At the 60th general meeting of the Southern India Mills Association (SIMA), Ashwin Chandran was elected as the new chairman for 2019-2020. Speaking on the occasion, P Nataraj, Ex-Chairman, noted that the textile sector was facing a crisis due to the volatility in cotton prices and currency values, steep fall in exports, piling-up of stocks, production cut, severe liquidity crunch, significant increase in cheaper imports of MMF spun yarns, synthetic fabrics and ready-made garments huge arrears of government dues. To deal with this, SIMA has requested the Government to take appropriate remedial policy measures, clear all the dues on a fast track and extend the rebate on the state and central tax and levy benefits to all manufactured textile goods across the value chain.
Nataraj further said the total production of yarn during 2018-19 increased by 3.2 per cent to 5,862 million kg and on three months up to June stood at 1,591 million kg.

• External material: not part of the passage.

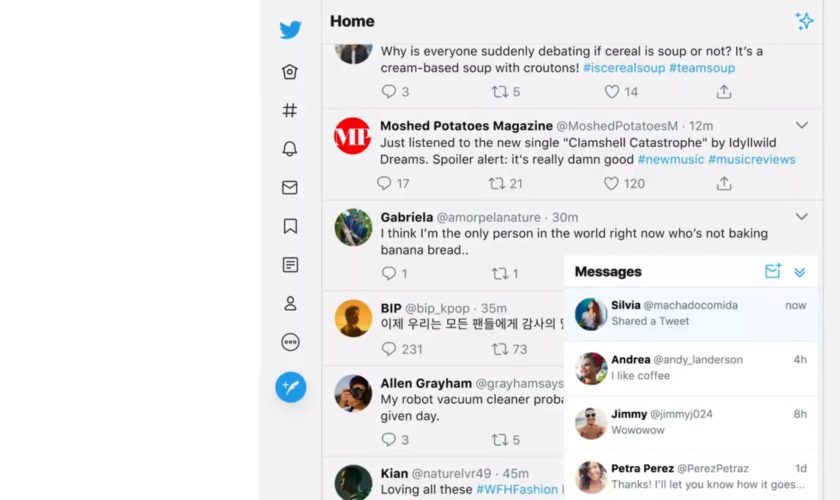This screenshot has width=840, height=500.
Task: Click the blue compose Tweet button
Action: [x=290, y=387]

Export of cotton yarn declined by over 35 per cent during the first quarter of the current fiscal to 57 million kg.
Revenue from the leather and hide market in the US fell 12.1 per cent last year compared to the previous year. The pace of growth appeared the most rapid in 2015 when the market value increased by 0.6 per cent against the previous year. However, from 2014 to 2018, demand remained at a lower figure. Leather and hide exports from the US in 2018 were flat with the previous year.
The main destinations for leather and hide exports from the US are: Italy, China and Vietnam. And these combined account for 84 per cent of total exports. Vietnam recorded the highest growth rate of exports of the top countries over the last five years, while the other leaders experienced a decline.

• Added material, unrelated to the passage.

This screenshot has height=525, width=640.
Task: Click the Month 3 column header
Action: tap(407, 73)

Leather and hide imports into the US in 2018 increased 16 per cent and have increased at an average annual rate of 10.7 per cent over a five-year period. Brazil is the largest supplier of leather and hide to the US, comprising 38 per cent of total US leather and hide imports. The second position in the ranking is occupied by Italy, with an 18 per cent share of imports. Leather imports into the US are likely to see steady growth in the near future.
Texworld Denim Paris will be held September 16 to September 19, 2019. Among the participants are Bhaskar Industries, from India, with a vertically integrated mill and an annual production capacity of 44 million meters, which is actively engaged in reducing, reusing and recycling in its production; Chittagong Denim Mills, from Bangladesh, focused on using innovative processes, technologies and machines while being responsive to their customer’s requirements and anticipating changes in market trends; and Mekotex, based in Pakistan, a manufacturer and exporter of denim and other cotton fabrics, having s a fully integrated vertical unit with its own in-house spinning, denim preparatory, weaving, denim finishing and power generation. The company is GOTS certified, BSCI, Oeko-Tex 100, Oeko-Tex STEP. A new exhibitor is the TM Group, a Franco-Chinese company specializing in fashion and renowned for its denim and garment dye collections, basic pieces sublimated by varied finishes and perfectly adapted to market trends: buttoned, zipped, belted, studded with embroidered stones, sewn or inlaid, added leather.
Texworld Denim Paris offers an expanded international range of denim textiles and denim clothing manufacturers, allows retail chains and designer labels to find inspiration for additions to their collections and identifies suppliers for materials, expertise or finished products.